On Tuesday we'll be blogging on the countdown to the Carbon Reduction Commitment, before posting on the food industry's steps to tackle climate change on Wednesday.
It may come as something of a surprise to many, but the UK is just over 18 months away from the introduction of one of the most daring and potentially influential pieces of environmental legislation in history.
The catchily-titled Carbon Reduction Commitment may have not have been widely publicised - in fact, some critics, myself included, would argue it has barely been publicised at all – but it is no exaggeration to claim that it could redefine many businesses relationship with both energy use and climate change.

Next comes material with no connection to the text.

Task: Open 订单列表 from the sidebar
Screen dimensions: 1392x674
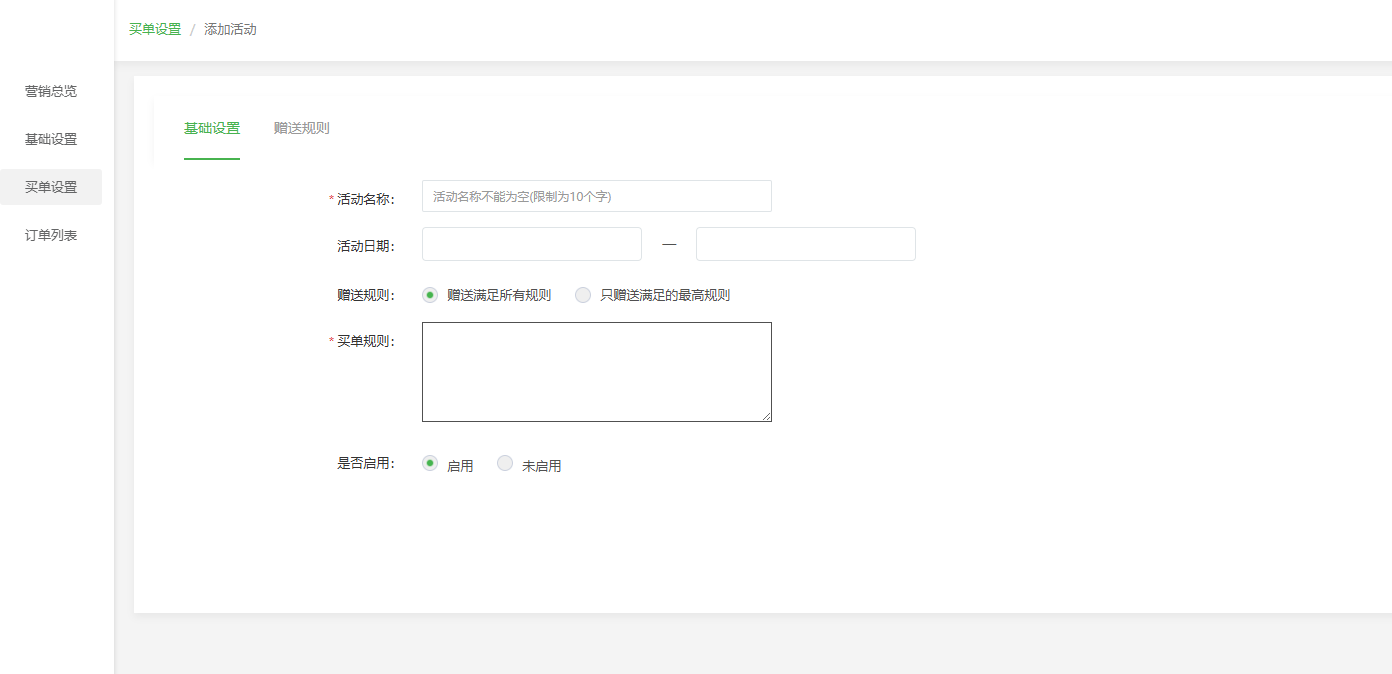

Defra may have recently got cold feet over plans for personal carbon trading, realising that such a move would represent another act of political suicide at a time when plenty of voters would already like to see the prime minister metaphorically retire to the drawing room with a bottle of scotch and a pistol. But it is still fully committed to extending carbon trading across vast swathes of the economy.
In essence the CRC, to give it its acronym, is a basic cap-and-trade scheme whereby firms' carbon emissions are capped at a set level with those exceeding that target having to buy in extra emission credits from those who do not use up their full allowance. But while it is tempting to portray the system as simply an extension of the European Emissions Trading Scheme (ETS) it is far more wide reaching and complex than that.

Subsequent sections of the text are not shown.